OBJECTIVE: The aim was to investigate the role of nitric oxide (NO) in cholinergic neurogenic vasodilatation in the dog hindlimb using the NO synthase inhibitor, N-nitro-L-arginine (NOLA), and the NO precursor, L-arginine. METHODS: 20 dogs were anaesthetised with thiopentone and alpha chloralose and experiments were performed in the presence of noradrenergic neurone blockade with guanethidine (15 mg.kg-1 subcutaneously).

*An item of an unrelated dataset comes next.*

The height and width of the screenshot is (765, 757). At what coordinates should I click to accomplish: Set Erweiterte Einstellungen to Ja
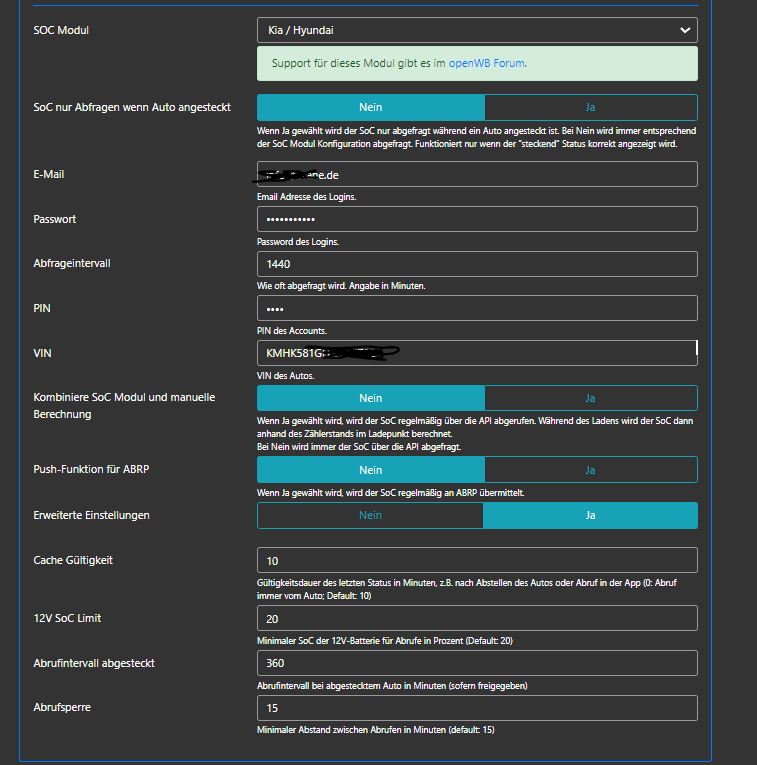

Using stereotaxic procedures, specific sites in the hypothalamus were electrically stimulated (HS) to produce depressor and hindlimb vasodilator responses. In each experiment, responses to intra-arterial (ia) injections of acetylcholine and glyceryl trinitrate produced increases in femoral blood flow similar to those caused by HS. RESULTS: Vasodilator responses to HS and acetylcholine but not glyceryl trinitrate were reduced by the muscarinic receptor antagonists tropicamide (3-12 mg ia) or atropine (0.5 mg.kg-1 intravenously, i.v.). Administration of NOLA (5-15 mg.kg-1 ia) significantly attenuated the HS induced decrease in arterial pressure [delta AP: control = -21 (SEM 3) mm Hg v NOLA treated = -9(3) mm Hg, p < 0.005] and the increase in femoral blood flow [delta FBF: control = 43(7) ml.min-1 v NOLA treated = 17(4) ml.min-1, p < 0.005]. NOLA also significantly inhibited femoral vasodilator responses to acetylcholine [delta FBF: control = 47(6) ml.min-1 v NOLA treated = 35(6) ml.min-1, p < 0.05] whereas responses to glyceryl trinitrate were enhanced [delta FBF: control = 54(9) ml.min-1 v NOLA treated = 69(9) ml.min-1, p < 0.005]. In addition L-arginine (150-300 mg.kg-1 i.v.), but not D-arginine (150 mg.kg-1 i.v.), reversed the inhibitory effect of NOLA on HS induced dilator responses [delta FBF: NOLA treated = 14(4) ml.min-1 v L-arginine treated = 35(8) ml.min-1, n = 8; greater than NOLA treated, p < 0.05]. CONCLUSIONS: Vasodilatation in the dog hindlimb evoked by activation of cholinergic nerves involves the synthesis of NO; however the source of this NO remains to be determined.